发布于 2019-12-21 / 72 阅读 / 0 评论 /
Kafka2.4.0发布内容和发布时间

Kafka2.4.0发布信息可参考https://cwiki.apache.org/confluence/pages/viewpage.action?pageId=125307901

1.发布时间

KIP Freeze时间:2019年9月25日

Feature Freeze时间:2019年10月4日

Code Freeze时间:2019年10月16日

Release时间:2019年12月16日

2.版本需求

Kafka2.4.0版本对以下37个特性进行了开发。

KIP-213: Support non-key joining in KTable

KIP-307: Allow to define custom processor names with KStreams DSL

KIP-309: Add toUpperCase support to sasl.kerberos.principal.to.local rule

KIP-369: Alternative Partitioner to Support "Always Round-Robin" Selection

KIP-379: Multiple Consumer Group Management

KIP-382: MirrorMaker 2.0

KIP-392: Allow consumers to fetch from closest replica

从follower副本读取数据

早先kafka的设计中,为了使consumer读取数据能够保持一致,是只允许consumer读取leader副本的数据的。
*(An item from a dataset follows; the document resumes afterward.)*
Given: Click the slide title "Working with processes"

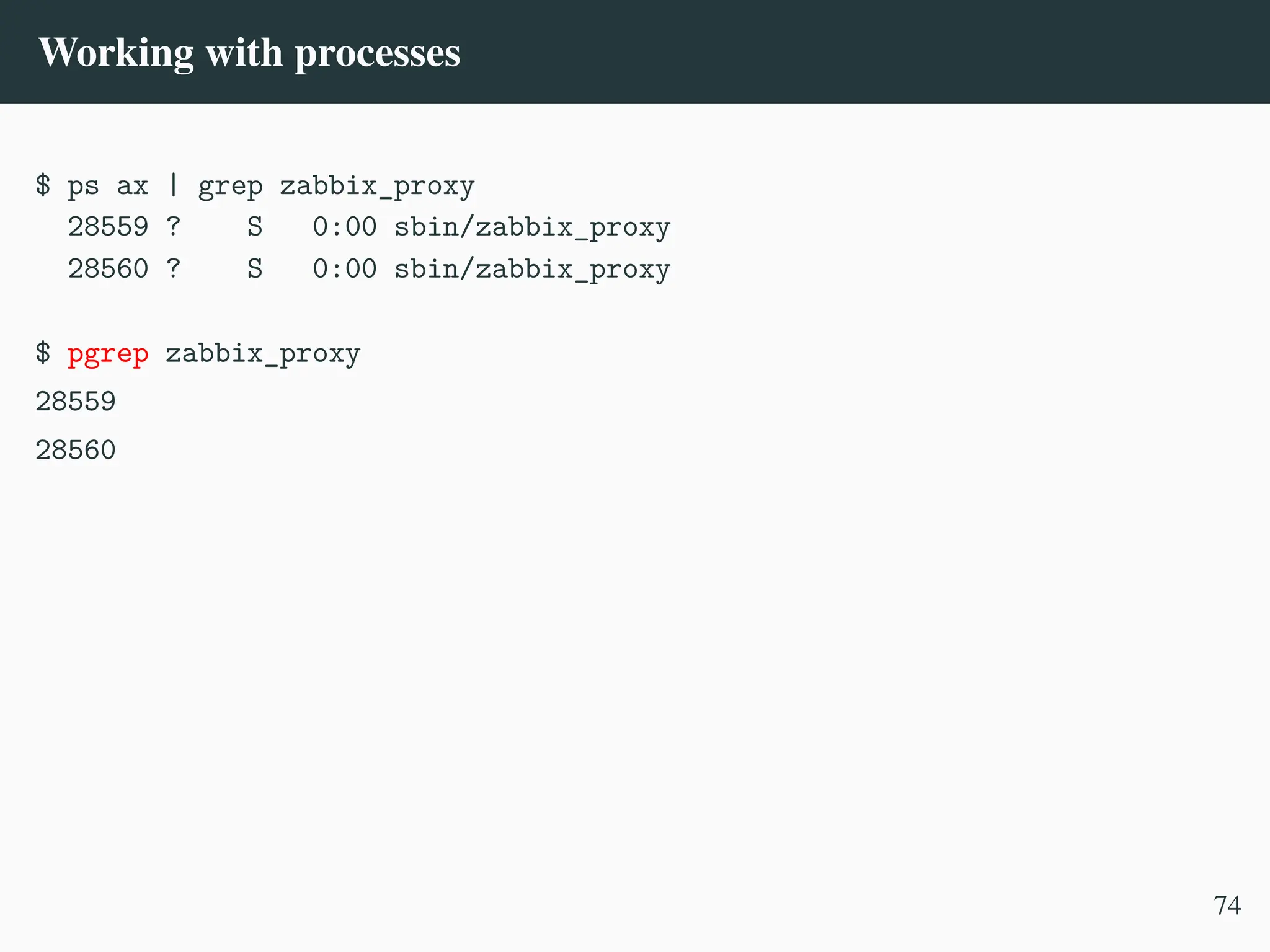Looking at the screenshot, I should pos(249,53).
即follower replica只是单纯地备份数据的作用。那推出follower replica fetch功能的背景是什么呢?

为什么要从follower读取数据

在kafka多数据中心场景下,不同数据中心存在于不同的机房,当其中一个数据中心需要向另一个数据中心同步数据的时候,由于只能从leader replica消费数据,那么它不得不进行跨机房获取数据,而这些流量带宽通常是比较昂贵的(尤其是云服务器)。即无法利用本地性来减少昂贵的跨机房流量。

所以kafka推出这一个功能,就是帮助类似这种场景,节约流量资源。

实现方法

broker端配置replica.selector.class,ReplicaSelector实现类的全名。目前这个接口有两个实现类,一个是LeaderSelector,即从leader副本读数据。另一个则是RackAwareReplicaSelector,会去到指定的rack id读数据。
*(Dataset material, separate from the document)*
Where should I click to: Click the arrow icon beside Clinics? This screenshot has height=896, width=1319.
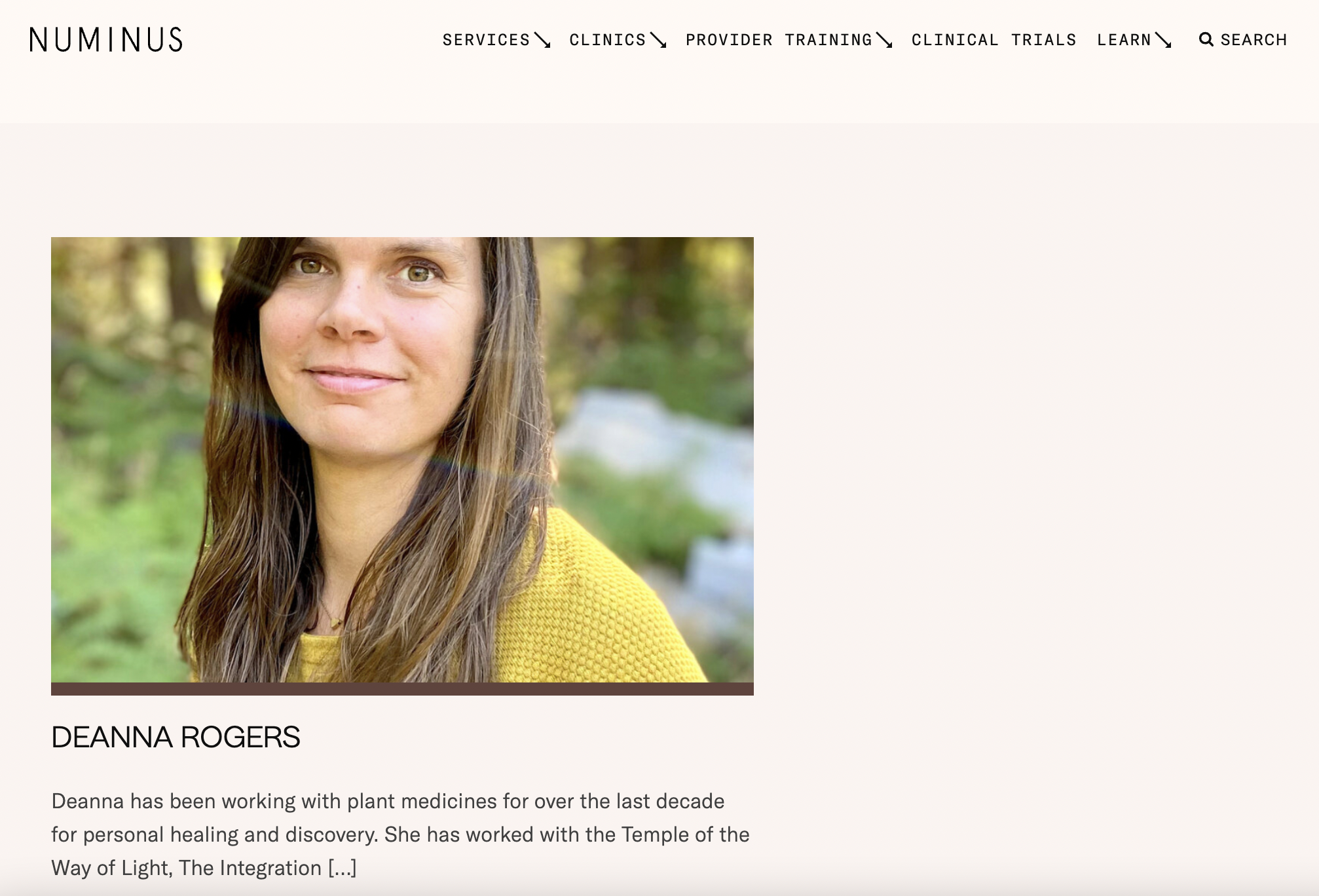coord(658,41)
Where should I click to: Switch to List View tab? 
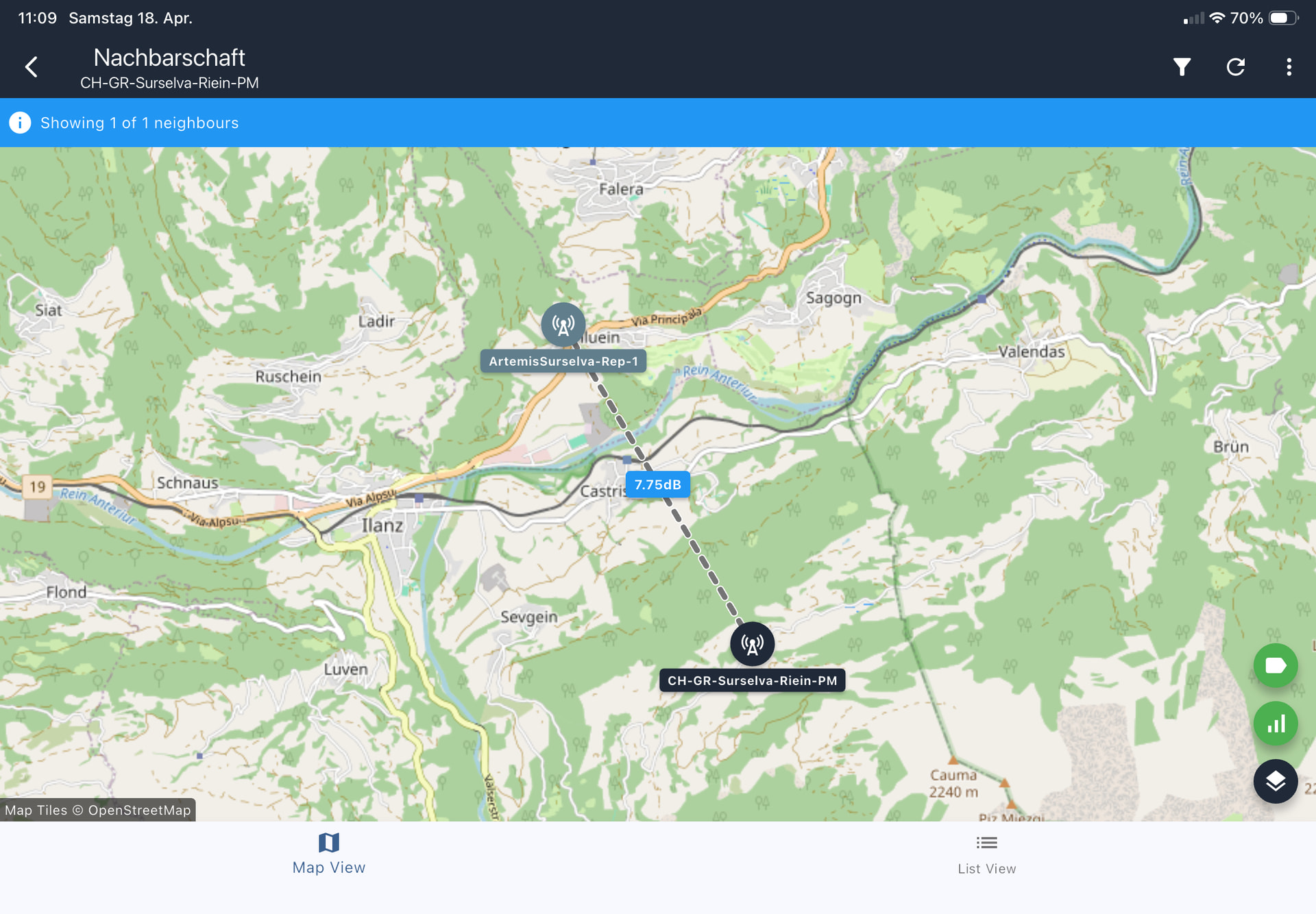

consumer端配置client.rack,这个参数需要和broker端指定的broker.rack相同,表示去哪个rack中获取数据。

KIP-412: Extend Admin API to support dynamic application log levels

KIP-429: Kafka Consumer Incremental Rebalance Protocol (Partially implemented)

KIP-434: Add Replica Fetcher and Log Cleaner Count Metrics

KIP-440: Extend Connect Converter to support headers

KIP-444: Augment metrics for Kafka Stream (Partially Implemented)
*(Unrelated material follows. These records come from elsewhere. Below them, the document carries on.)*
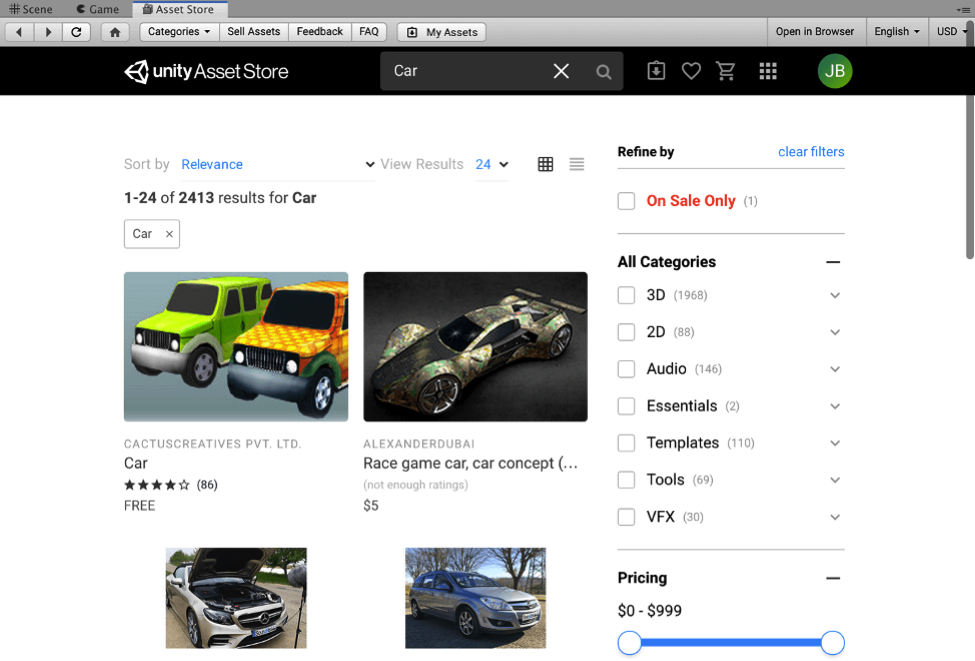Click the home icon in the toolbar
Image resolution: width=975 pixels, height=661 pixels.
click(114, 31)
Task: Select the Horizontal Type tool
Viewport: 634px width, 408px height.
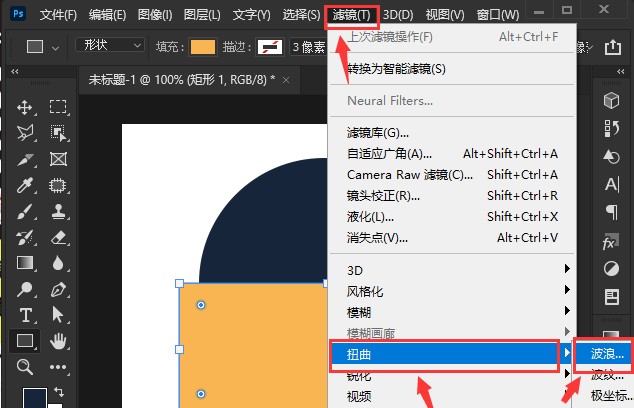Action: tap(26, 315)
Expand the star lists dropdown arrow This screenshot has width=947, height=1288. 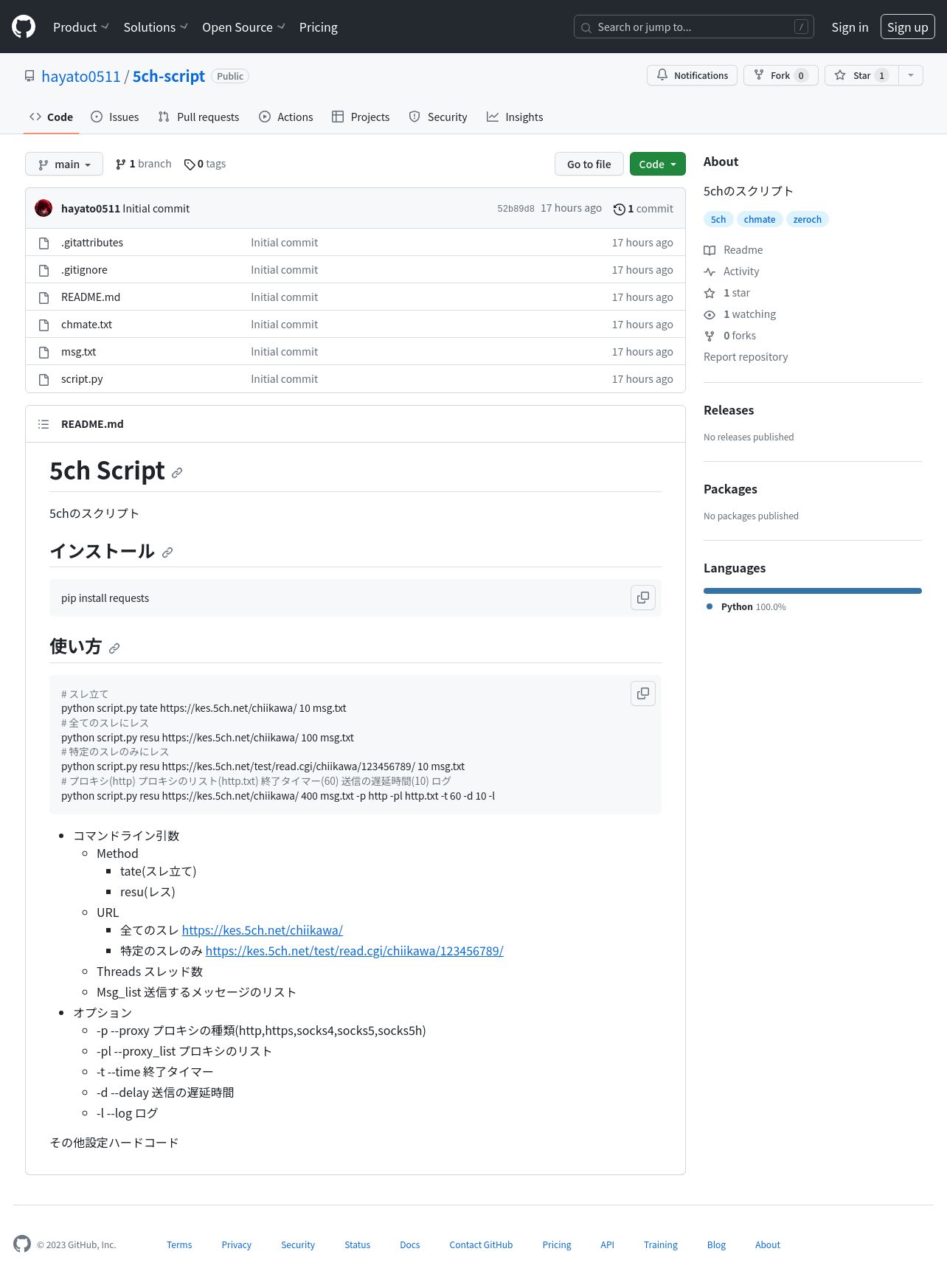pyautogui.click(x=911, y=75)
KIP-455: Admin API for Replica Reassignment (Partially implemented)

KIP-460: Admin Leader Election RPC

KIP-464: Defaults for AdminClient#createTopic

KIP-467: Augment ProduceResponse error messaging for specific culprit records (Partially implemented)

KIP-470: TopologyTestDriver test input and output usability improvements

KIP-471: Expose RocksDB Metrics in Kafka Streams (Partially Implemented)

KIP-474: To deprecate WindowStore#put(key, value)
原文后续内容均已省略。